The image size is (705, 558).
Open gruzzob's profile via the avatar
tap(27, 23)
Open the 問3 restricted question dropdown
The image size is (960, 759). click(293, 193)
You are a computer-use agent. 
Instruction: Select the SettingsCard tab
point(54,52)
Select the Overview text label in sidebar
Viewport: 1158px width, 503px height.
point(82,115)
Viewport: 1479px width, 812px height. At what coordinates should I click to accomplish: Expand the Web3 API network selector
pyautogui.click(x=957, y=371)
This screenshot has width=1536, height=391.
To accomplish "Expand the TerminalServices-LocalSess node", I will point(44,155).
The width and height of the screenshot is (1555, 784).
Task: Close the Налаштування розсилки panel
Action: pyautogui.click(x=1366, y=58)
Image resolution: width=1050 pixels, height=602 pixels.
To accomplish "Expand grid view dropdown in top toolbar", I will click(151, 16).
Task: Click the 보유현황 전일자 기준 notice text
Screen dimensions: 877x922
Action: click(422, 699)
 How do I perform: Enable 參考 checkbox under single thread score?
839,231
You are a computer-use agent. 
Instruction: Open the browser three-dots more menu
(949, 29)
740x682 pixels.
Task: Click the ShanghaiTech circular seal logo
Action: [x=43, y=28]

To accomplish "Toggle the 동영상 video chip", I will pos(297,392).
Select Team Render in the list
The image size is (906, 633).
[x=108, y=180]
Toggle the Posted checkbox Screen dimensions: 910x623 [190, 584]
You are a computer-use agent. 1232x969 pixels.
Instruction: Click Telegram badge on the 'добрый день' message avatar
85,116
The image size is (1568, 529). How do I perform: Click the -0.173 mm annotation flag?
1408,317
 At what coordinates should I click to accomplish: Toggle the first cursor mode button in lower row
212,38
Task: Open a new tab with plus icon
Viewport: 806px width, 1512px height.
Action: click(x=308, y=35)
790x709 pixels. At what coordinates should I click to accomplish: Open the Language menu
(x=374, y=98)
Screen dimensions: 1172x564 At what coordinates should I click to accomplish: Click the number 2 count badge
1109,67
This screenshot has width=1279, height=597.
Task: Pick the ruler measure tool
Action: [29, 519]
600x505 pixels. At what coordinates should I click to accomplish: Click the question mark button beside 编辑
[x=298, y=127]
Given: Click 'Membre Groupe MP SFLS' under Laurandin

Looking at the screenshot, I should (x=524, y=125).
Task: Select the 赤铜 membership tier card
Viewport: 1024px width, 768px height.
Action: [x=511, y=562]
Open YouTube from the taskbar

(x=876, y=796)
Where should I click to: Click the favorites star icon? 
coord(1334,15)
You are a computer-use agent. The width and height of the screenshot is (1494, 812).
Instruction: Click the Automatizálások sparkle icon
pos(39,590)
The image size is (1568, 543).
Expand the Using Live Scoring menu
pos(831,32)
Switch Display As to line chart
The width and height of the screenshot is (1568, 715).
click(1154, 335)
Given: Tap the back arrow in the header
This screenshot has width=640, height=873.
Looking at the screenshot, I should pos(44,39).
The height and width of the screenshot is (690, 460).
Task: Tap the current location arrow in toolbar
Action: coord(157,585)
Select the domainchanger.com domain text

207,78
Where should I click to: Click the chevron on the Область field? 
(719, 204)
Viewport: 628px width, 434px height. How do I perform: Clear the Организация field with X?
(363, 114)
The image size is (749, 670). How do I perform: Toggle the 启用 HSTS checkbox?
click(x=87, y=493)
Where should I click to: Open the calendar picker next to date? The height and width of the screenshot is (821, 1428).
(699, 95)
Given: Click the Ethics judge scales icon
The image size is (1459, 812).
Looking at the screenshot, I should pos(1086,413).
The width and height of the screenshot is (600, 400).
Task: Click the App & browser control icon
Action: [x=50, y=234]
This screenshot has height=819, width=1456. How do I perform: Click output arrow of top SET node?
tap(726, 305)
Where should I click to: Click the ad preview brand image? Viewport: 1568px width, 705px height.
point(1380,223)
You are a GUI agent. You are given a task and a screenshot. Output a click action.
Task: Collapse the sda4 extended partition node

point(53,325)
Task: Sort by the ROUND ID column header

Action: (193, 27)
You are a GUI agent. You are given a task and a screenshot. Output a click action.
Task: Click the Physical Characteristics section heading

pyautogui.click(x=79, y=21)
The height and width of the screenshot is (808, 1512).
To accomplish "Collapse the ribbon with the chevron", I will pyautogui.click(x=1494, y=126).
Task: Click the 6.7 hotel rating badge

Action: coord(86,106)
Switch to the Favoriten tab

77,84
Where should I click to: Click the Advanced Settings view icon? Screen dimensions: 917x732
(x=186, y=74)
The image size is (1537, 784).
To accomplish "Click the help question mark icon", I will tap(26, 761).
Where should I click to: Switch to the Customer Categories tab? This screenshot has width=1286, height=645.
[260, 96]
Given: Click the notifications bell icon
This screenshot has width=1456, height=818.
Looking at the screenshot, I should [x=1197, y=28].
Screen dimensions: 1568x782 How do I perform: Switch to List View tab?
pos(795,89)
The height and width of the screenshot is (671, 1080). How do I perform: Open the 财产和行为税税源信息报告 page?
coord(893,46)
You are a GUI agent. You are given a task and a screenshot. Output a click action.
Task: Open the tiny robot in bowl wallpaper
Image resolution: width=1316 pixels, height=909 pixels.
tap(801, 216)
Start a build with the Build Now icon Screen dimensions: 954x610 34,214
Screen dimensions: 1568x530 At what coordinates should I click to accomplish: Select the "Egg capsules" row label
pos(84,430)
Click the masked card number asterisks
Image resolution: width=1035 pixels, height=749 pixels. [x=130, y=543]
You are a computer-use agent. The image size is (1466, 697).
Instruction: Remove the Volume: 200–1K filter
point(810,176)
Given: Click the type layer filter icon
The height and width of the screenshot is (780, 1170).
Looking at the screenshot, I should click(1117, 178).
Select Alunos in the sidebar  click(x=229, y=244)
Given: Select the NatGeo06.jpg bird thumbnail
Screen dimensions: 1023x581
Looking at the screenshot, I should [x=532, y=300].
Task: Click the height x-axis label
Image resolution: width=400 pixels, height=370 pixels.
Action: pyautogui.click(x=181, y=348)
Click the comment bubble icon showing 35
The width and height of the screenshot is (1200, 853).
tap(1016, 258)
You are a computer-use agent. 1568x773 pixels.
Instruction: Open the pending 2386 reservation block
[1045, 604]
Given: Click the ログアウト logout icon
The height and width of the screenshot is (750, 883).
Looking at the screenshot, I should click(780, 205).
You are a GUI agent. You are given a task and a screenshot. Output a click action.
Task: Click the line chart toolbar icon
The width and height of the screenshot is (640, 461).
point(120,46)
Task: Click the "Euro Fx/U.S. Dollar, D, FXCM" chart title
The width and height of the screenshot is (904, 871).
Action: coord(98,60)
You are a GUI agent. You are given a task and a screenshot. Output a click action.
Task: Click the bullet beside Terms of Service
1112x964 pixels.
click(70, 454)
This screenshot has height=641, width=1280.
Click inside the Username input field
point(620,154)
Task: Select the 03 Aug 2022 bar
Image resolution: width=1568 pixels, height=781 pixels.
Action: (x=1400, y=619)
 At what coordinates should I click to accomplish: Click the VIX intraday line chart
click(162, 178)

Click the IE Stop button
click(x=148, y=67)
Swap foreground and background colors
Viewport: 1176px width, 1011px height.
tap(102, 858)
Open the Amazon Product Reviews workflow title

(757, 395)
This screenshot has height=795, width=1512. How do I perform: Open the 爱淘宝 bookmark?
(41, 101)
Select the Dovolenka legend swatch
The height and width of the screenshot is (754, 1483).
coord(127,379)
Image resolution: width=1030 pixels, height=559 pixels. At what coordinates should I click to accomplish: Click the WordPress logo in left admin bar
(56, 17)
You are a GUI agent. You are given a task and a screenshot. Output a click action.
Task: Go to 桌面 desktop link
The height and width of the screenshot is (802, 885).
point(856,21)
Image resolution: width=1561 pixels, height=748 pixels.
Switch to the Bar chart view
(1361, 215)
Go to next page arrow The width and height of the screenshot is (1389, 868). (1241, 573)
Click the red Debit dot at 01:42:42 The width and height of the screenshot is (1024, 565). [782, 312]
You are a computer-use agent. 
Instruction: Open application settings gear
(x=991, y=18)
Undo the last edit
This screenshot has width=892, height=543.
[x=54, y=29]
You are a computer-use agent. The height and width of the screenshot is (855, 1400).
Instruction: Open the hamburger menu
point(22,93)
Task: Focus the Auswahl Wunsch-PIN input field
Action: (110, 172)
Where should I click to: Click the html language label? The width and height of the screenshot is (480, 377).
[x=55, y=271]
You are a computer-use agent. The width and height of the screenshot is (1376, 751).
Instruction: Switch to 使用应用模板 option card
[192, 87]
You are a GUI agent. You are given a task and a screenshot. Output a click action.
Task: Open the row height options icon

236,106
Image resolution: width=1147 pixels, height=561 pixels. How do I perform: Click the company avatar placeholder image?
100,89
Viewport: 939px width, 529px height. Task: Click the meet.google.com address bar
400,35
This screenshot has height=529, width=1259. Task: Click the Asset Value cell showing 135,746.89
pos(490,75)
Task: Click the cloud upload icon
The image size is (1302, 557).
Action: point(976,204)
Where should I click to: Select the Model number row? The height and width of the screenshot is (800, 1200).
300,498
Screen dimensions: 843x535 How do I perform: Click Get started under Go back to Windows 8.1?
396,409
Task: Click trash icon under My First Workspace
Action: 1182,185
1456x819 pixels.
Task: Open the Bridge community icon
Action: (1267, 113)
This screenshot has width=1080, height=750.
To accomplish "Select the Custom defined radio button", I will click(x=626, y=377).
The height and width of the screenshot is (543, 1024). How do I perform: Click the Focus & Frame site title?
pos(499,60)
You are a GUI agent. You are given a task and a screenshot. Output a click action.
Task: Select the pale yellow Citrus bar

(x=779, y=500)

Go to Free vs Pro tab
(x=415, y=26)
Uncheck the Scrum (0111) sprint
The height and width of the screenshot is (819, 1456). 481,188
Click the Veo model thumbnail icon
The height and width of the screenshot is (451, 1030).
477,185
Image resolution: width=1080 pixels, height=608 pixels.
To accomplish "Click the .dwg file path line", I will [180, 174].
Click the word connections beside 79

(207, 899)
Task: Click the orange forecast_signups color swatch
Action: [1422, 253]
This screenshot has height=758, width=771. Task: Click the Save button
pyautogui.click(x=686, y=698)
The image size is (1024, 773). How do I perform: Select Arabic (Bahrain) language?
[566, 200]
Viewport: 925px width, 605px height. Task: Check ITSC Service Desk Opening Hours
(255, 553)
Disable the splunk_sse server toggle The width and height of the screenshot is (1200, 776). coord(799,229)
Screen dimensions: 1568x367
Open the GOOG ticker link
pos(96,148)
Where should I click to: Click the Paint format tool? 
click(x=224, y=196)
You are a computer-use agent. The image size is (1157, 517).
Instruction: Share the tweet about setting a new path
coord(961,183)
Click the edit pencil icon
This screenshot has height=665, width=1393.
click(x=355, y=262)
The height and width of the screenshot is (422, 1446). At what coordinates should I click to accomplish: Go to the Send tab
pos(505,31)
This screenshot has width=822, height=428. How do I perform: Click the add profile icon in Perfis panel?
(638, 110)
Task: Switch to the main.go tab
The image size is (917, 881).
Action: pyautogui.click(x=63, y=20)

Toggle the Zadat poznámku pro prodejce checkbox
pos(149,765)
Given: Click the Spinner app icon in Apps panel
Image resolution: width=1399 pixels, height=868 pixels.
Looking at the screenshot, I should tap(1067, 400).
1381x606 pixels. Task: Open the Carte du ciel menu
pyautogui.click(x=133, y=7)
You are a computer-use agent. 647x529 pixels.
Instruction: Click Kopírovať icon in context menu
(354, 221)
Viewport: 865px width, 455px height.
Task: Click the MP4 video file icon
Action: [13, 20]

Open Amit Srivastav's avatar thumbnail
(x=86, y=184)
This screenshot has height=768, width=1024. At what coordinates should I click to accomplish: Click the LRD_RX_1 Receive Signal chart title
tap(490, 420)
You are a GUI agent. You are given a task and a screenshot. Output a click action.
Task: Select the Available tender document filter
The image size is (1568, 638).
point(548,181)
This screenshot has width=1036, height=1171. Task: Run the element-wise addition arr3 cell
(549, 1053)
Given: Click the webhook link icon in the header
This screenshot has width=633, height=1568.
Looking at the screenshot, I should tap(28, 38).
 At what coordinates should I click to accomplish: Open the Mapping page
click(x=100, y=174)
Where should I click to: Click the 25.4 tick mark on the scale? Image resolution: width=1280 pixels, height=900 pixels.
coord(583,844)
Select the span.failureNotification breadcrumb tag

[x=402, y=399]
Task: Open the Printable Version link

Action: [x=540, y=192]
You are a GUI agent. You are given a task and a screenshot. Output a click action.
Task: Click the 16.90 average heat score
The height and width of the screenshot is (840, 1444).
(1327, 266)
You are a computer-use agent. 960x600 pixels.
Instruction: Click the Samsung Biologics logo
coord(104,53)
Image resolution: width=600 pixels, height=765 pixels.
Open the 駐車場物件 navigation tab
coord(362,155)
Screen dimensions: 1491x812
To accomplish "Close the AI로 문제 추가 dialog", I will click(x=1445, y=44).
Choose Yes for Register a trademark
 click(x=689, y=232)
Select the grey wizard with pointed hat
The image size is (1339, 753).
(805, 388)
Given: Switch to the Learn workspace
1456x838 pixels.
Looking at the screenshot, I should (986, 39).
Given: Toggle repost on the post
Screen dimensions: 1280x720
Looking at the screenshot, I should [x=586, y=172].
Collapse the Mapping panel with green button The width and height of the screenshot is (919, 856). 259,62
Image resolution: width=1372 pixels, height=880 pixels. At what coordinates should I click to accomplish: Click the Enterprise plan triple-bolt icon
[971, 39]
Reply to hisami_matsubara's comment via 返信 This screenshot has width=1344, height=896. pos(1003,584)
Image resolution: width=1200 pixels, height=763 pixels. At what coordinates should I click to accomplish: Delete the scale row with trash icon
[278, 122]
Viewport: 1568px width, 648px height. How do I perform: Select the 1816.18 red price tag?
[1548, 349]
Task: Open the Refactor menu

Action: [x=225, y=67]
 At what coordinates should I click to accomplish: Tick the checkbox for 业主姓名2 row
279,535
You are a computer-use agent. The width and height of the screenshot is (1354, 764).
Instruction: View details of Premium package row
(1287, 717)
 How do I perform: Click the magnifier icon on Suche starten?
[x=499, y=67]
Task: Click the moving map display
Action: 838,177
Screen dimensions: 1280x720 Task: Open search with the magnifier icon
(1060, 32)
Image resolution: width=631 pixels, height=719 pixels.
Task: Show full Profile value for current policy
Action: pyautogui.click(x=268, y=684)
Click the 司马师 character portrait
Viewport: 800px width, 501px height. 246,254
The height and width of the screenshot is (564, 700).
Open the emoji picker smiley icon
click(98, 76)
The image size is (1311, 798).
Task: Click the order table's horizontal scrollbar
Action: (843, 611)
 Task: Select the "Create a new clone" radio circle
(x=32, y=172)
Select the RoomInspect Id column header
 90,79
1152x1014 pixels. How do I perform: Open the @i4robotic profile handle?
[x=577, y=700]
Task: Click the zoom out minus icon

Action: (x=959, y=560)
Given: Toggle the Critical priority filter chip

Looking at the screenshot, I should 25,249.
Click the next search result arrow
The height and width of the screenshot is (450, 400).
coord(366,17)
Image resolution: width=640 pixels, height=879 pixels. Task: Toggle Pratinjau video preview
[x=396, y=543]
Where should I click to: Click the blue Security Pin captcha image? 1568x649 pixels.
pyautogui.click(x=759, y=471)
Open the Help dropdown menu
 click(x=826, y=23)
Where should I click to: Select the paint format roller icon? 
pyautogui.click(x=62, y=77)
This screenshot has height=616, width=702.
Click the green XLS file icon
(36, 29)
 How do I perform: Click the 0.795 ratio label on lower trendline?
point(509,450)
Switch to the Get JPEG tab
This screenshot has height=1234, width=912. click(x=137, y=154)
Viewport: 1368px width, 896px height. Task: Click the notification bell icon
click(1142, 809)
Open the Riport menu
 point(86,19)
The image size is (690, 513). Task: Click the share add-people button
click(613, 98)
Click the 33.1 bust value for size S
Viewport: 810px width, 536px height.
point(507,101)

Problem to work on: Print the rows from the line that contains "Where should I click to: Click the blue" up to and including the line that contains "pyautogui.click(x=62, y=77)", reproducing them character for character.

Expected answer:
Where should I click to: Click the blue Security Pin captcha image? 1568x649 pixels.
pyautogui.click(x=759, y=471)
Open the Help dropdown menu
 click(x=826, y=23)
Where should I click to: Select the paint format roller icon? 
pyautogui.click(x=62, y=77)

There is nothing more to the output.